In this study, the authors of the MDRD study who found no significant
effect of protein restriction on the progression of renal disease in
patients with non-diabetic renal insufficiency reanalyzed the data
correlating actual protein intake to outcome (instead of an intention
to treat analysis).
Protein intake was estimated from UUN. For individuals taking amino
acid supplement (originally assigned to the very low protein group)
the nitrogen component from the amino acids was subtracted from the
UUN to estimate dietary protein intake.
The primary outcome used in this analysis was the slope of change in
GFR using a "one slope informative censoring model where time to renal
failure is taken into account in estimation of slope". They also
looked at risk of renal failure and death.

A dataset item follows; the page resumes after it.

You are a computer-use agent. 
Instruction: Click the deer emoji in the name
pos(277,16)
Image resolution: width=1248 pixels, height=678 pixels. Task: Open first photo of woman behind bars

The authors claim that lower achieved protein intake is associated
with a slower mean decline in GFR and lower risk of renal failure
compared with higher protein intake at any given time.

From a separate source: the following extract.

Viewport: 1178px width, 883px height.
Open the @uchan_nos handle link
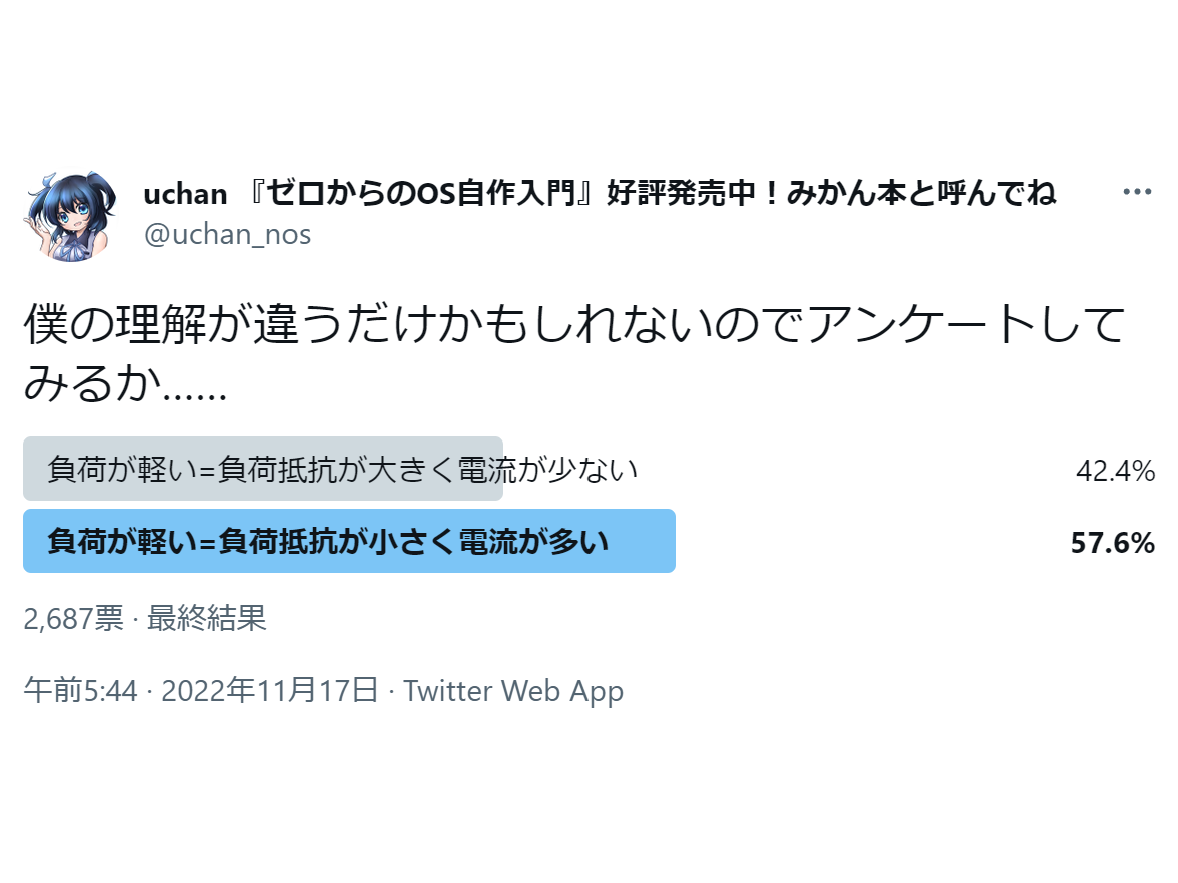click(228, 235)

Comment: One needs to question whether it is appropriate to
analyze the results of a controlled randomized trial in this fashion.

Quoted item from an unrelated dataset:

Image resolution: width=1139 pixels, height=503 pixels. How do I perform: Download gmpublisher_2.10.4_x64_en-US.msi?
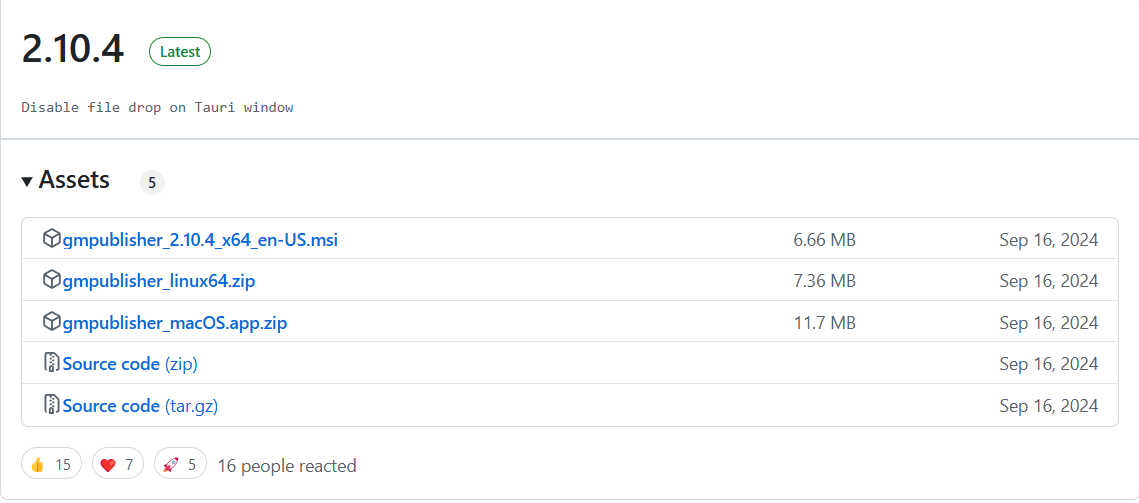(x=201, y=240)
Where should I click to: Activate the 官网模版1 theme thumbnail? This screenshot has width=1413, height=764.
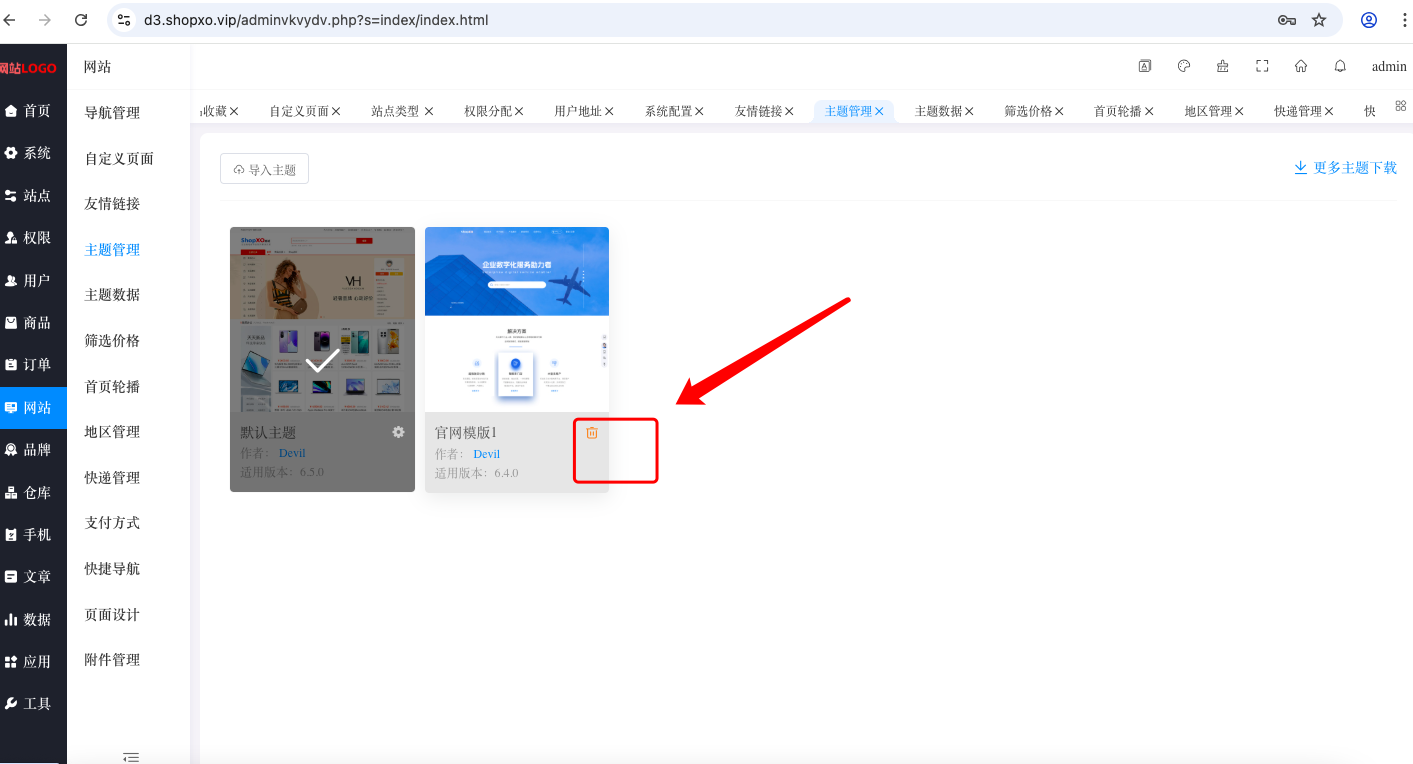point(517,319)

Ignoring the intention to treat analysis may introduce bias to the
results. For instance patients who do not comply with the very low
protein diet and have higher protein intake are also more likely to
not comply with other aspects of their care which may impact on the
progression of their renal disease, and are not accounted for in the
analysis and make a higher protein intake appear to have a worse
affect on the progression of the renal disease.
In the Cox regression and correlational analyses the authors use mean
protein intake over entire study period as opposed to protein intake
at the start of the study or protein intake as a time dependent
covariate which can introduce bias. This flawed use of a covariate
and its effect on results are reviewed by Wolfe, et.al. (AJKD, Jan,
1996)
In addition, the lower risk of renal failure estimated for the low
protein intake diet may be related to lower levels of azotemia at a
given time for those able to achieve lower protein diets. The
authors admit that patients on the low protein diet are started on
dialysis at lower GFR's and higher creatinines but show that levels of
BUN and number of symptoms from azotemia were similar for those
achieving a low protein diet compared with higher protein intake.
Certainly, this can at least in part explain the renal survival
benefit of low protein intake which is unrelated to deterioration of
GFR. (Jeffery Fink, MD, UW Nephrology Clinical Research Training
Group, Seattle, WA)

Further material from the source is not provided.